When I returned to my lodgings, the colored boy whom I had hired at Niagara was absent, and I was told he had not come in since the night before. “These free colored boys,” said my landlord, “are a bad set; now they are worse than ever; the officers of the army are taking them all away from us; it's just the life they like; they get little work, have good pay; but what they like most is robbing and plundering the farmers’ houses over in Virginia; what with Germans, Irish, and free niggers, Lord help the poor Virginians, I say; but they'll give them a turn yet.”

The sounds in Washington to-night might have led one to believe the city was carried by storm. Constant explosion of fire-arms, fireworks, shouting, and cries in the streets, which combined, with the heat and the abominable odors of the undrained houses and mosquitoes, to drive sleep far away.

SOURCE: William Howard Russell, My Diary North and South, Vol. 1, p. 380-3

Saturday, May 5, 2018

Diary of William Howard Russell: July 4, 1861

“Independence Day.” Fortunate to escape this great national festival in the large cities of the Union where it is celebrated with many days before and after of surplus rejoicing, by fireworks and an incessant fusillade in the streets, I was, nevertheless, subjected to the small ebullition of the Washington juveniles, to bell-ringing and discharges of cannon and musketry. On this day Congress meets. Never before has any legislative body assembled under circumstances so grave. By their action they will decide whether the Union can ever be restored, and will determine whether the States of the North are to commence an invasion for the purpose of subjecting by force of arms, and depriving of their freedom, the States of the South.

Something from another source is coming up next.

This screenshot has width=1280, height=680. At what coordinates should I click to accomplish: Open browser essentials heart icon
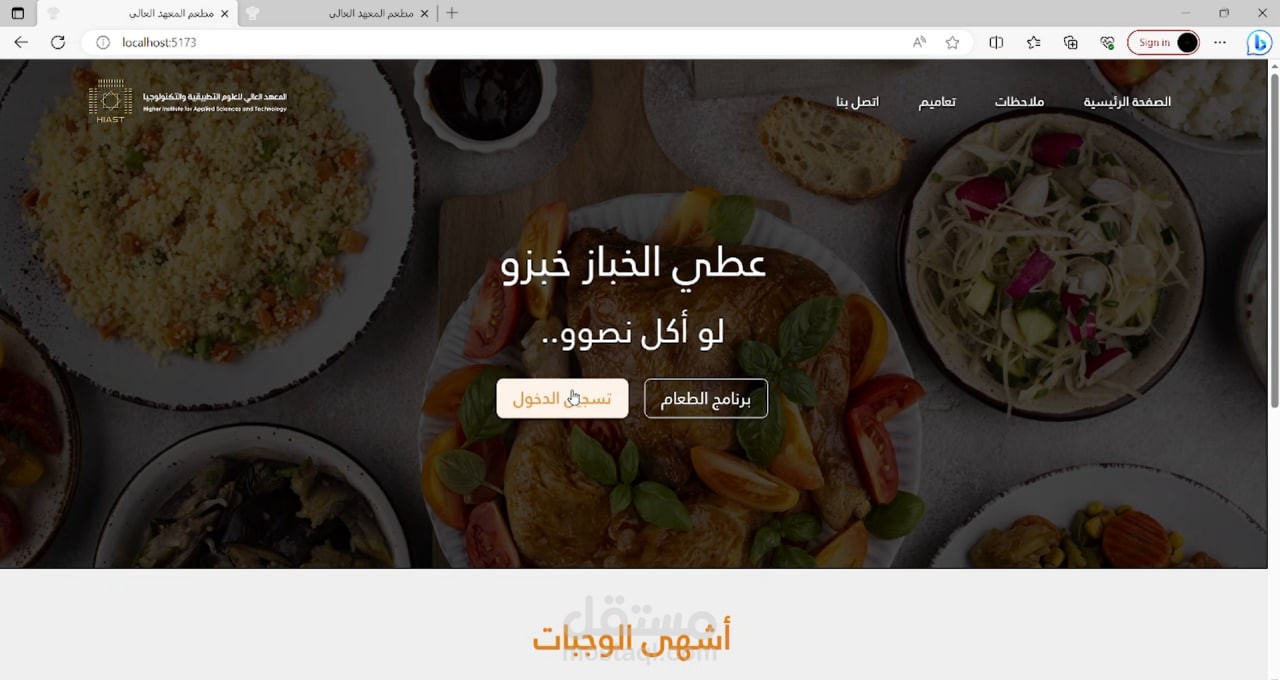(1107, 42)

Congress met to-day merely for the purpose of forming itself into a regular body, and there was no debate or business of public importance introduced. Mr. Wilson gave me to understand, however, that some military movements of the utmost importance might be expected in a few days, and that General McDowell would positively attack the rebels in front of Washington. The Confederates occupy the whole of Northern Virginia, commencing from the peninsula above Fortress Monroe on the right or east, and extending along the Potomac, to the extreme verge of the State, by the Baltimore and Ohio Railway. This immense line, however, is broken by great intervals, and the army with which McDowell will have to deal may be considered as detached, covering the approaches to Richmond, whilst its left flank is protected by a corps of observation, stationed near Winchester, under General Jackson. A Federal corps is being prepared to watch the corps and engage it, whilst McDowell advances on the main body, To the right of this again, or further west, another body of Federals, under General McClellan, is operating in the valleys of the Shenandoah and in Western Virginia; but I did not hear of any of these things from Mr. Wilson, who was, I am sure, in perfect ignorance of the plans, in a military sense, of the General. I sat at Mr. Sumner's desk, and wrote the final paragraphs of a letter describing my impressions of the South in a place but little disposed to give a favorable color to them.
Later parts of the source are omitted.